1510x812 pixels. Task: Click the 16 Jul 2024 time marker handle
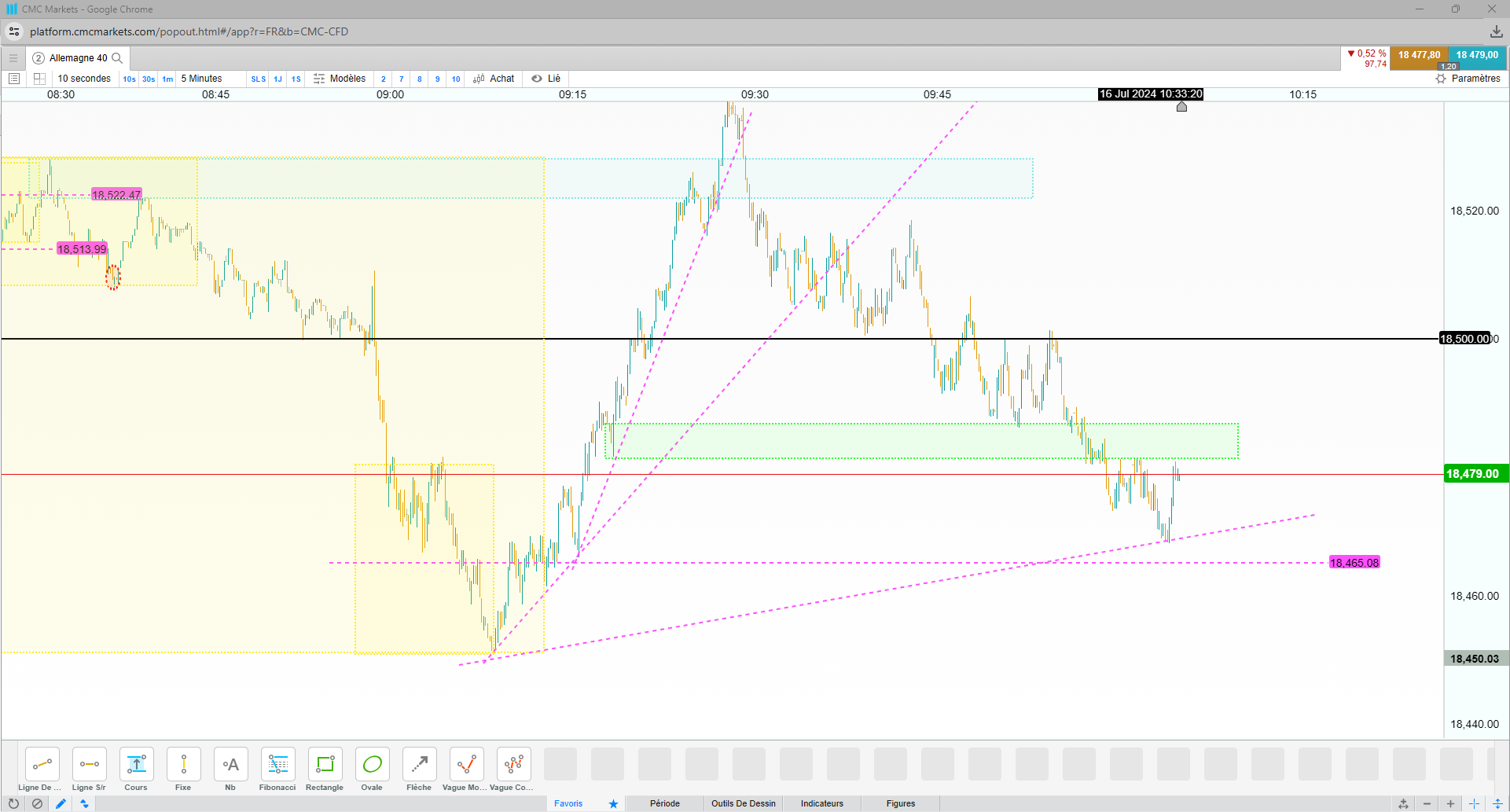click(x=1181, y=106)
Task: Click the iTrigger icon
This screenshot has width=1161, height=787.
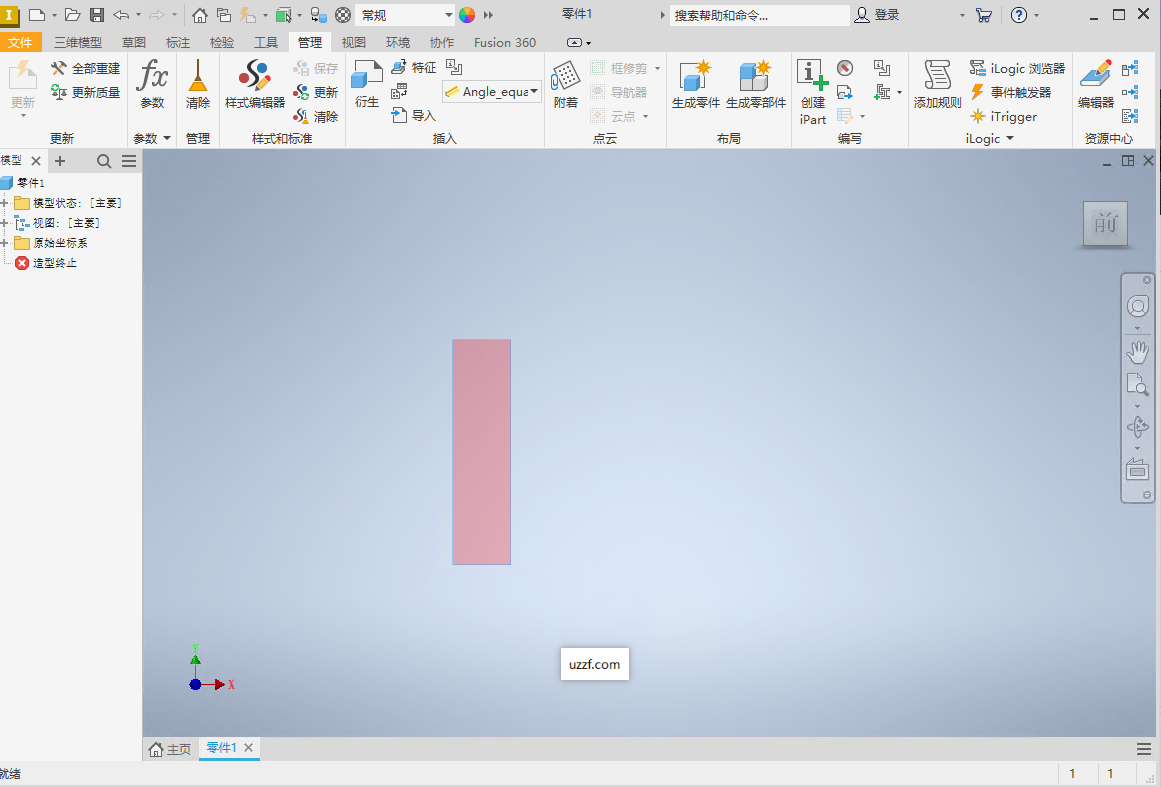Action: pyautogui.click(x=1005, y=116)
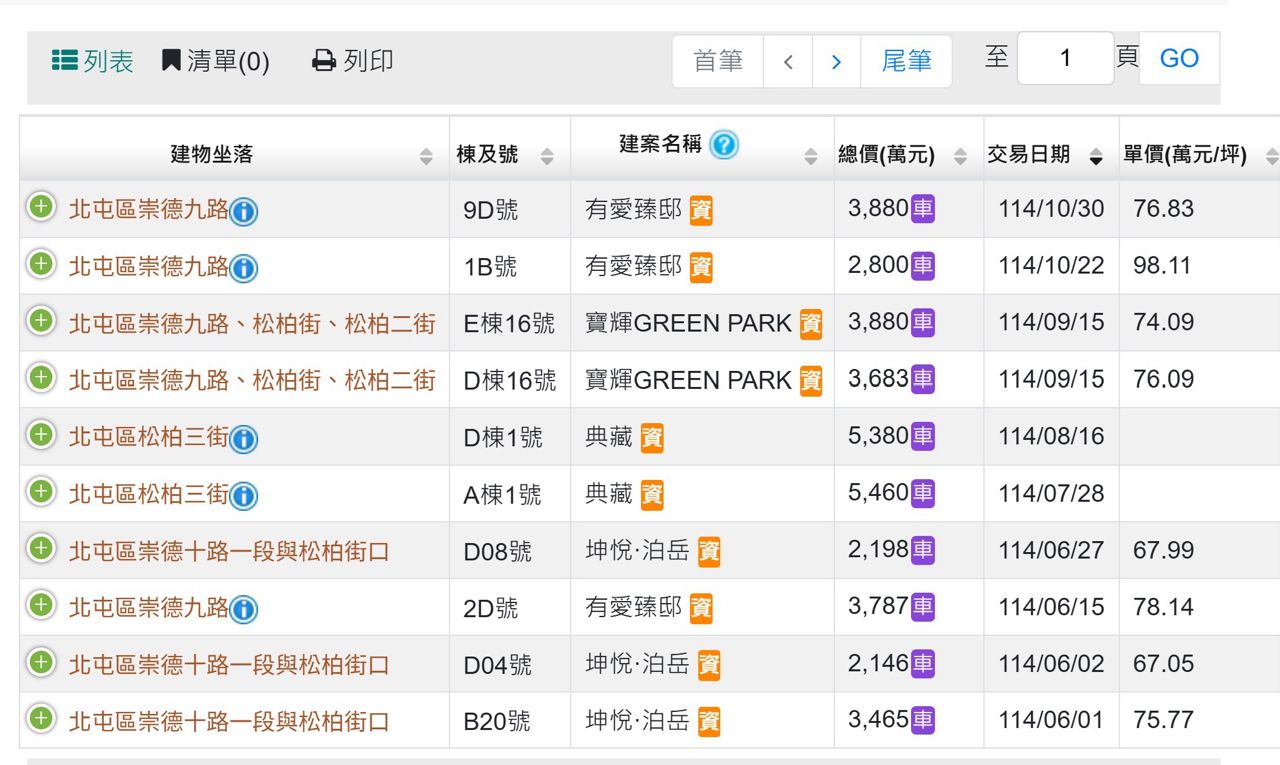Expand row details for D08號 listing
This screenshot has width=1280, height=765.
coord(41,548)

------------------------------------

◆ Problem requirements
Reproduce the material above verbatim; omit every picture.

◆ Answer to the exercise
1510x812 pixels. Task: Click the 16 Jul 2024 time marker handle
click(x=1181, y=106)
Task: Click the iTrigger icon
This screenshot has width=1161, height=787.
Action: pyautogui.click(x=1005, y=116)
Expand row details for D08號 listing
This screenshot has width=1280, height=765.
coord(41,548)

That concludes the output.